Sequential Group Composition: A Window into the Mechanics of Deep Learning¶

Conference: ICML 2026
arXiv: 2602.03655
Code: None
Area: Mechanistic Interpretability / Learning Dynamics
Keywords: Group composition, Irreducible representations, Fourier analysis on groups, Alternating Gradient Flow, Architecture expressivity

TL;DR¶

The authors use the unified task of "calculating the cumulative product of a sequence of group elements" as a microscope. Using Fourier analysis on groups and the AGF framework, they prove that two-layer networks learn irreducible representations (irreps) sequentially according to their Fourier energy. They further characterize the expressivity gap across sequence length \(k\), showing requirements of \(2^k\) width for two-layer networks, \(k\) steps for RNNs, and \(\log k\) layers for deep MLPs.

Background & Motivation¶

Background: Recent work in mechanistic interpretability has focused on small algebraic tasks like "modular addition," observing that networks spontaneously learn Fourier features (implementing addition via trigonometric identities). In learning dynamics, loss curves often exhibit "staircase" patterns, corresponding to the network progressively learning increasingly complex features. Both lines of research lack a unified, analytically derivable testbed.

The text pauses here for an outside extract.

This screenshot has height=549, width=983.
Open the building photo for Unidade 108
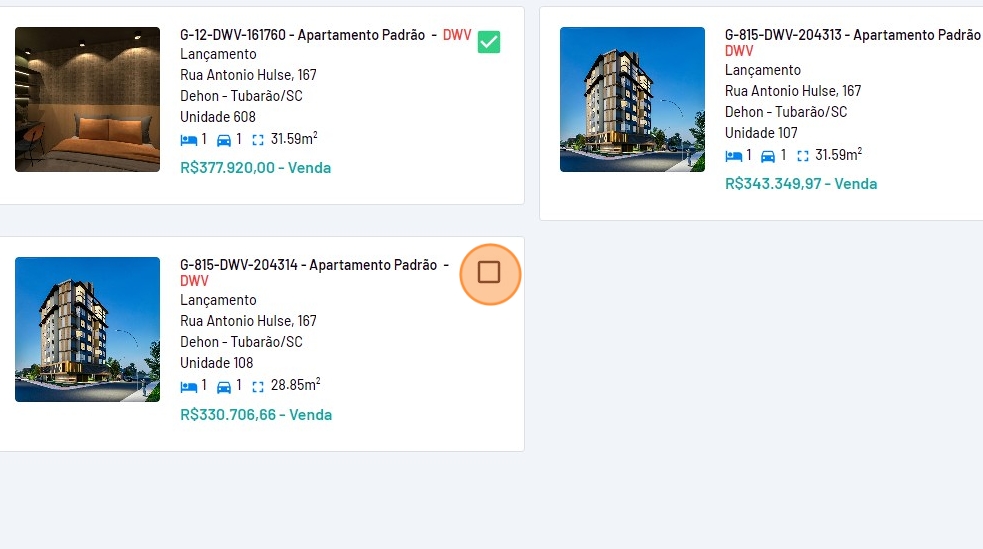87,329
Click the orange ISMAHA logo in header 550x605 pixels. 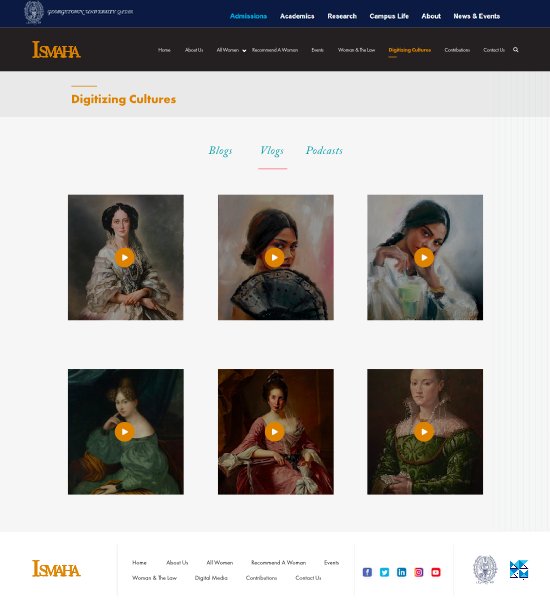click(x=56, y=50)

Limitations of Prior Work: Modular addition is a specific case of cyclic groups with \(k=2\), making it difficult to generalize findings to non-Abelian groups, sequence lengths \(k>2\), or comparisons between architectures. Existing analyses are often "observe first, name later," lacking the ability to derive the emergence order of features from first principles.

Key Challenge: Does the network memorize the composition operation as a whole, or does it truly discover the algebraic structure of the group? If the latter, which representation does it learn, in what order, and how does the efficiency differ across architectures? These questions cannot be disentangled within the modular addition framework.

Goal: (i) Provide a unified task covering any finite group (Abelian/non-Abelian) and arbitrary sequence length \(k\); (ii) Provide a rigorous theorem for the feature learning order in two-layer networks; (iii) Quantify the width/depth disparities for two-layer, RNN, and deep MLP architectures in expressing such compositions.

Key Insight: Treat "learning cumulative products" as a regression problem \((g_1,\dots,g_k)\mapsto\prod_i g_i\). By using the regular representation and group Fourier transform, the task can be block-diagonalized into irrep bases, allowing the gradient descent behavior within each irrep subspace to be solved analytically.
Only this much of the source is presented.